Ayurveda considers the effects of seasons on our lives, due to their constant changes due to exogenous effects, that can affect our daily metabolic functions, both physically and mentally.

We have discussed in the beginning, how Ayurveda correlates various times of the day and correlates them with the doshas and their aggravation. Likewise, as a part of the Ayurvedic circadian clock, Ayurveda also looks at various effects relative to seasons (ritu), which we will now discuss here, as an important topic, relative to the scope of this book.

As a part of its preventative medicine scince, Ayurveda thus looks at the effects of these seasons and the changes they have relaive to affecting us, as individuals.

According to the traditional six-season model in India, vata accumulates in the summer-time and aggravates in the early rainy-season; pitta accumulates in the rainy or monsoon season and aggravates in the autumn and kapha accumulates in pre-winter and aggravates in the spring.

Here, the six seasons are:

Vasanta
or Spring
Grishma or Summer
Varshaor Monsoon season
Sharada or Early autumn
Hemanta or Late autumn
Shishira or Winter

Today there are many that claim to use the classical six-season system of the classics of Ayurveda (introducing shishira or late-winter / cold season and varsha or rainy / monsoon season) and apply them to western and other environments. Yet, the reality is that that we cannot use the six-season model of Ayurveda as in India, as we don’t have six seasons! Moreover, the seasons also differ in the Northern and Southern hemisphere! In Australasia for example, we celebrate Christmas in the summer-time, not in the cool winter as in the Northern Hemisphere and hence the same regimens and times cannot be superimposed. India is also a tropical nation, whereas others are not and change accordingly.

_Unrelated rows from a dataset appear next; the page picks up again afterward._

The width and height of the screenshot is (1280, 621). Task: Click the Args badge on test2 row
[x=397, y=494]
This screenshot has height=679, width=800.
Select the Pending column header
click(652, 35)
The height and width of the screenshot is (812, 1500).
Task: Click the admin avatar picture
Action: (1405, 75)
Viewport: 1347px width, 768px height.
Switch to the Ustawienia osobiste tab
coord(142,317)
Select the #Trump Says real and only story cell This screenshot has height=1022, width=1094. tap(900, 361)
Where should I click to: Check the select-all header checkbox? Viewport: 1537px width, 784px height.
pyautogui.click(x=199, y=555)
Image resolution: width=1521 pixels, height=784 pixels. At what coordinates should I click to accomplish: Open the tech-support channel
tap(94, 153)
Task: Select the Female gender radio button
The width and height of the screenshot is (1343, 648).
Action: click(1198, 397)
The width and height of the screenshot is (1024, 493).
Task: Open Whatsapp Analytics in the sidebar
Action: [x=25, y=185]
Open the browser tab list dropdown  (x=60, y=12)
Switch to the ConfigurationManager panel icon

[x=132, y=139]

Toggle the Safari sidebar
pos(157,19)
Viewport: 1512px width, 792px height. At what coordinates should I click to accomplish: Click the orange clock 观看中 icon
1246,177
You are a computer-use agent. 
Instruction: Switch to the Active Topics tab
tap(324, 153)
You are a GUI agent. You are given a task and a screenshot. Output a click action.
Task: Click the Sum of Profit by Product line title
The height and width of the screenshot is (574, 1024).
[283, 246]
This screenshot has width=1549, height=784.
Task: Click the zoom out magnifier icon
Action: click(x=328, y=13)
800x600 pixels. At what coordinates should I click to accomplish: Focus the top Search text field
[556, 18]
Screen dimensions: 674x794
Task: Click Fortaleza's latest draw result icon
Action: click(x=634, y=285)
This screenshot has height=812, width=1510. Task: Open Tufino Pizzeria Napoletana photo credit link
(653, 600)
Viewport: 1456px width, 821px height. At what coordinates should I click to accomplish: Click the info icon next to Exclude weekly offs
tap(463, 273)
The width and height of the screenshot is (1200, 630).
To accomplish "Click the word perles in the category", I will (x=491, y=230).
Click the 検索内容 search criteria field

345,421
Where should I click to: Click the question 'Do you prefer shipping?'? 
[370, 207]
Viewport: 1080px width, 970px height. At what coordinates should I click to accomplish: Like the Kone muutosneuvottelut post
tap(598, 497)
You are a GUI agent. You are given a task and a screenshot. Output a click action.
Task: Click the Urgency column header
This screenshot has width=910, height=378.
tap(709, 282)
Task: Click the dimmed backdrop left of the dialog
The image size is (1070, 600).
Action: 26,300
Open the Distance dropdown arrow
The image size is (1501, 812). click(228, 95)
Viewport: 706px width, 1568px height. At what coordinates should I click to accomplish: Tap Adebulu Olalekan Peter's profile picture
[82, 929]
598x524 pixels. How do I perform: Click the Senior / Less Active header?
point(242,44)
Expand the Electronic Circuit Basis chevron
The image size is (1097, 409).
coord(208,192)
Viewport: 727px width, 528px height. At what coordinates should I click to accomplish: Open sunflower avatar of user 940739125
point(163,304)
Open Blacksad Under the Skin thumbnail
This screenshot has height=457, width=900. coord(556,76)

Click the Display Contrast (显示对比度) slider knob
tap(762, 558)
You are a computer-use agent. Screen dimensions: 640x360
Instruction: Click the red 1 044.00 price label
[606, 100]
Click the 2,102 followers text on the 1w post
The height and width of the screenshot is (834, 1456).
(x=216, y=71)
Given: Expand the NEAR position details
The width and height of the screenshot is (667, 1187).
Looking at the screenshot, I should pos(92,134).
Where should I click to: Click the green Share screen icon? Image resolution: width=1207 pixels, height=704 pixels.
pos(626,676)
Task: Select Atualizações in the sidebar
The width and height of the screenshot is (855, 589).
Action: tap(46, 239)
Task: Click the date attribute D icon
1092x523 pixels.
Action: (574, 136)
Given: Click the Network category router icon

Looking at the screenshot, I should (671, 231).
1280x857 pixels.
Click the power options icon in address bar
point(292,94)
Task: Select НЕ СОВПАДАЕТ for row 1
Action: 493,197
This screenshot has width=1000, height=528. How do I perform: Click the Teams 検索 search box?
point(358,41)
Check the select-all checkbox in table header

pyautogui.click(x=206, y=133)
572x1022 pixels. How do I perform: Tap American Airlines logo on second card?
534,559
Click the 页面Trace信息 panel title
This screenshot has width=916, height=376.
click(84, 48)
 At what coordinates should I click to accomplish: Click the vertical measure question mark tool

Moreover, these differ as per nation as per specific climates and cycles also, especially in relation to the North and South pole, which Ayurveda understands well with desha (land or region)etc. which all of this also comes into.

The climates across the US alone can change quite dramatically, especially the South closer to the equator and the North which is closer to the North Pole! This reveals that different models are here required as seasons have different properties even in the North American continent, let alone between continents themselves and localised variations of weather patterns. Land-locked regions of the south are also different in the desert to those bordering coastlines etc.

Even ecologists today employ four-seasonal systems in temperate and sub-polar regions, but employ a six-season system for more temperate or tropical regions. Kerala for example has to be treated as a kind of “rainy season / monsoon” (varsha season) climate due to having the highest rainfall of India. Hence, such issues need to be addressed relative to these sciences, as such again doesn’t apply to the rest of the world – just as the consumption of turkey, chilies, potatoes, tomatoes, pumpkins, avocados etc. native to the Americas[1] is suitable for those habitually used to other foodstuffs in their diets for thousands of years (as Europeans) – whereas such are anti-doted with spices to aid in their digestions in the orient where they were introduced through trade in the past 400 years[2] – what is known as satmya or suitability in Ayurveda, as per cultural and social norms in dietary, lifestyle and other habits that are not always the same. Not all nations eat curries or spiced foods as India does for example and thus may not be able to handle the hotter, more pungent spices (such as Indian long pepper, ginger and garlic) traditionally used in South Asia.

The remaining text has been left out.